#### Data for the task
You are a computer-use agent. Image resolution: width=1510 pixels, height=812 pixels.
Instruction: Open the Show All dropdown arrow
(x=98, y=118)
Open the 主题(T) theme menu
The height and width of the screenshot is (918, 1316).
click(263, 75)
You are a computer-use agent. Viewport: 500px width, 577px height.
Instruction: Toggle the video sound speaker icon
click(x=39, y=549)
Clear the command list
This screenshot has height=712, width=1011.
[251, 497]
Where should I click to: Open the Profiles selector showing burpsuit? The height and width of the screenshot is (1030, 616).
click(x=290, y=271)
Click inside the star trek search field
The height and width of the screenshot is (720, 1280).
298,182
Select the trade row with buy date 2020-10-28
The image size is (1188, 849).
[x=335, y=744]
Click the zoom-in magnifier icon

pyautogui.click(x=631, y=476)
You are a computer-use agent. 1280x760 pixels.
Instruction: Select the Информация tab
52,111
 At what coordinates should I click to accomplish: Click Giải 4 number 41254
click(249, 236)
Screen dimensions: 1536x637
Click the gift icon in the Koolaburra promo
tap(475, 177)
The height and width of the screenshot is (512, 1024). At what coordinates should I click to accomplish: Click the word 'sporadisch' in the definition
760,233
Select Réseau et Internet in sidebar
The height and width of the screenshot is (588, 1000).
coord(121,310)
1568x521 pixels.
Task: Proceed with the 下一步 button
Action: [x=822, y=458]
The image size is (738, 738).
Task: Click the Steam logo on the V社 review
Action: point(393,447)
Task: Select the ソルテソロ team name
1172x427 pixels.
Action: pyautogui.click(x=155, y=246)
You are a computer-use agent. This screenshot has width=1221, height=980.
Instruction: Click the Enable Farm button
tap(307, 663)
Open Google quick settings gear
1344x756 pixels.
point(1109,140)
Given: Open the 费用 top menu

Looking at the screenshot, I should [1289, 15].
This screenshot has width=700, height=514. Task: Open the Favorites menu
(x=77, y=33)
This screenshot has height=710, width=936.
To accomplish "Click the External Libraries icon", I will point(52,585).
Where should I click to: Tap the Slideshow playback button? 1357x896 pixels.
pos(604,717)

#### Exercise aim
Write out exactly the lines that run from the one containing "Instruction: Select the Информация tab" to the end of the records, both end lines included.

#### Solution to this exercise
Instruction: Select the Информация tab
52,111
 At what coordinates should I click to accomplish: Click Giải 4 number 41254
click(249, 236)
Screen dimensions: 1536x637
Click the gift icon in the Koolaburra promo
tap(475, 177)
The height and width of the screenshot is (512, 1024). At what coordinates should I click to accomplish: Click the word 'sporadisch' in the definition
760,233
Select Réseau et Internet in sidebar
The height and width of the screenshot is (588, 1000).
coord(121,310)
1568x521 pixels.
Task: Proceed with the 下一步 button
Action: [x=822, y=458]
The image size is (738, 738).
Task: Click the Steam logo on the V社 review
Action: point(393,447)
Task: Select the ソルテソロ team name
1172x427 pixels.
Action: pyautogui.click(x=155, y=246)
You are a computer-use agent. This screenshot has width=1221, height=980.
Instruction: Click the Enable Farm button
tap(307, 663)
Open Google quick settings gear
1344x756 pixels.
point(1109,140)
Given: Open the 费用 top menu

Looking at the screenshot, I should [1289, 15].
This screenshot has width=700, height=514. Task: Open the Favorites menu
(x=77, y=33)
This screenshot has height=710, width=936.
To accomplish "Click the External Libraries icon", I will point(52,585).
Where should I click to: Tap the Slideshow playback button? 1357x896 pixels.
pos(604,717)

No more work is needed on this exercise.